The governor expressed confidence that the CBN would soon overcome the issue of forwards, indicating that within the next few days, the remaining backlogs would be resolved. He noted that he is committed to transparency and accountability, reiterating his track record of delivering on promises.

“I have tried as much as possible to be consistent on this matter. I don’t make promises I don’t fulfill. The last time I spoke on this matter, I was confident that within one month, we would be more or less out of it and I’m saying again that right now I think in the course of the next few days maybe a week and a half, this should be put behind us,” he said.

The clearance of FX backlogs has been a top priority for Cardoso, as underscored during his confirmation hearing at the Senate. Over the past several months, the CBN has made significant strides in addressing these backlogs, fulfilling the Governor’s commitment to resolving the issue.

In a previous press briefing following the first Monetary Policy Committee (MPC) meeting of the bank, Cardoso announced that the CBN had successfully cleared an additional $400 million of its FX backlog. Based on publicized figures, the remaining backlog is estimated to be approximately $1.8 billion.

Amidst the backdrop of Nigeria’s FX crisis, the announcement by Cardoso, regarding the imminent clearance of remaining FX backlogs has brought a glimmer of hope to the country’s financial sector. The FX crisis, characterized by severe shortages of foreign currency and a widening gap between the official and parallel market exchange rates, has plagued Nigeria’s economy for several years.

The FX crisis, which has set inflation at 29.90% height, has its roots in various economic factors, including declining oil prices, Nigeria’s overreliance on oil exports for revenue, and structural weaknesses in the economy.

As Africa’s largest oil producer, Nigeria’s fortunes are largely tied to the global oil market, making it vulnerable to fluctuations in oil prices. However, the nation’s misfortune has been tied to the shortfalls of its oil sector, with oil output declining significantly. The sharp decline in oil production in recent years has strained Nigeria’s foreign exchange reserves, leading to dwindling FX supply and exacerbating the crisis.

To address the FX crisis and stabilize the naira, the CBN has implemented a series of measures and interventions aimed at boosting FX liquidity and curbing speculative activities in the parallel market.

These efforts include: floating the FX market last year in a bid to create a unified exchange rate propelled by ‘willing buyer, willing seller’ policy. Also, the CBN regularly intervenes in the FX market through the sale of foreign currency to authorized dealers and end-users and arrest of perceived speculators. For instance, the apex bank recently approved the sale of $20,000 to Bureau De Change operators, following the raids conducted by joint security agents across the country.

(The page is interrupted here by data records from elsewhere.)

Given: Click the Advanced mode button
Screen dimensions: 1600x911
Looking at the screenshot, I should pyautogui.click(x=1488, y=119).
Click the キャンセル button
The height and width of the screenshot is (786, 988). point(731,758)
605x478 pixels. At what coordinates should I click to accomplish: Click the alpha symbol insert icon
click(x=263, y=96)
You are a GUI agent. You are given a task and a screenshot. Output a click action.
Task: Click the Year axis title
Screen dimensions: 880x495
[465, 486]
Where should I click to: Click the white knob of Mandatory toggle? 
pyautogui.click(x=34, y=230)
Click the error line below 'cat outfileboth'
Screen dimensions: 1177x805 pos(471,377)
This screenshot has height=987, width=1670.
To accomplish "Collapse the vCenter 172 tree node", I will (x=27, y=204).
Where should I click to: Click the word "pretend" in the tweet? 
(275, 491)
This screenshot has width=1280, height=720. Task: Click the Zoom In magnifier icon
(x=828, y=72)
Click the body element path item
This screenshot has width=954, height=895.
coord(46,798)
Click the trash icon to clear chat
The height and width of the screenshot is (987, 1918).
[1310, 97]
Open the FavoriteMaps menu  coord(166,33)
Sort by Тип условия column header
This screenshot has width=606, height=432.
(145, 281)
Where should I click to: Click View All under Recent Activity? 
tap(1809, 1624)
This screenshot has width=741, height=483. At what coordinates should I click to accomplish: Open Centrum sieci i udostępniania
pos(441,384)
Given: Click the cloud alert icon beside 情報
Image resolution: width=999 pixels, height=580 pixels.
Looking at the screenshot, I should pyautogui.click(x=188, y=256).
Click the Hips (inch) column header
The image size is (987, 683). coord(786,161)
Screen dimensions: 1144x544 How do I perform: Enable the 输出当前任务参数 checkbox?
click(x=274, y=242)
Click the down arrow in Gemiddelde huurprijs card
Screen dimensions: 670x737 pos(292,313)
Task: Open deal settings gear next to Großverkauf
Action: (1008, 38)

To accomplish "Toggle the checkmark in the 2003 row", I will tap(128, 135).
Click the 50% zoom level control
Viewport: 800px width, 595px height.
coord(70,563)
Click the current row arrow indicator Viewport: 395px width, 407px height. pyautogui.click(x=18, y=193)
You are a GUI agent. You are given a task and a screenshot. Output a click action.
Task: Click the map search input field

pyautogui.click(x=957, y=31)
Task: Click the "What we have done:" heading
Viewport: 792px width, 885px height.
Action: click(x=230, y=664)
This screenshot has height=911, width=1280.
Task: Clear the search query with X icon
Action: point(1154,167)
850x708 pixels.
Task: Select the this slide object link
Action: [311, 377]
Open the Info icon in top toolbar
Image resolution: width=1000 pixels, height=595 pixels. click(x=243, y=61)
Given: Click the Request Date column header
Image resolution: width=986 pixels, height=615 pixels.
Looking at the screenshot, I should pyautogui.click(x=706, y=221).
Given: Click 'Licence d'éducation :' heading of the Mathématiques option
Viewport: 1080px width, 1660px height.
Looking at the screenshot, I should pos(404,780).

These intervention sales aim to stabilize the naira, bridge the gap between the official and parallel market rates, and meet FX demand for critical sectors such as manufacturing, agriculture, and healthcare.

Despite these interventions, FX backlogs persisted within the banking system, posing challenges for businesses, investors, and individuals seeking access to foreign currency. The clearance of FX backlogs has thus emerged as a priority for the CBN, with Cardoso emphasizing its significance during his confirmation hearing at the Senate.